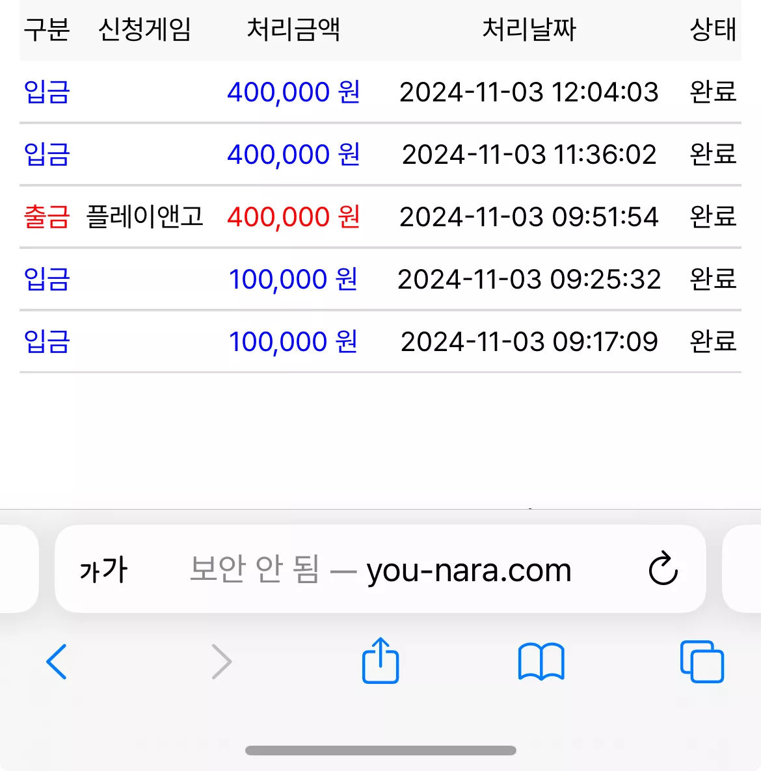This screenshot has width=761, height=771.
Task: Click the red 400,000 원 withdrawal amount
Action: point(293,217)
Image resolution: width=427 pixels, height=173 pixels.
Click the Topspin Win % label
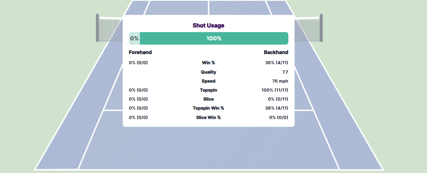click(208, 108)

★ ★ ★ ★ ★ ★ ★

**Task details**
Where the line containing "Image resolution: width=427" appears, begin copying there and continue exactly through the final line of the records; both end lines belong in the copy, pictures do not.

**Solution to this problem**
Image resolution: width=427 pixels, height=173 pixels.
Click the Topspin Win % label
click(208, 108)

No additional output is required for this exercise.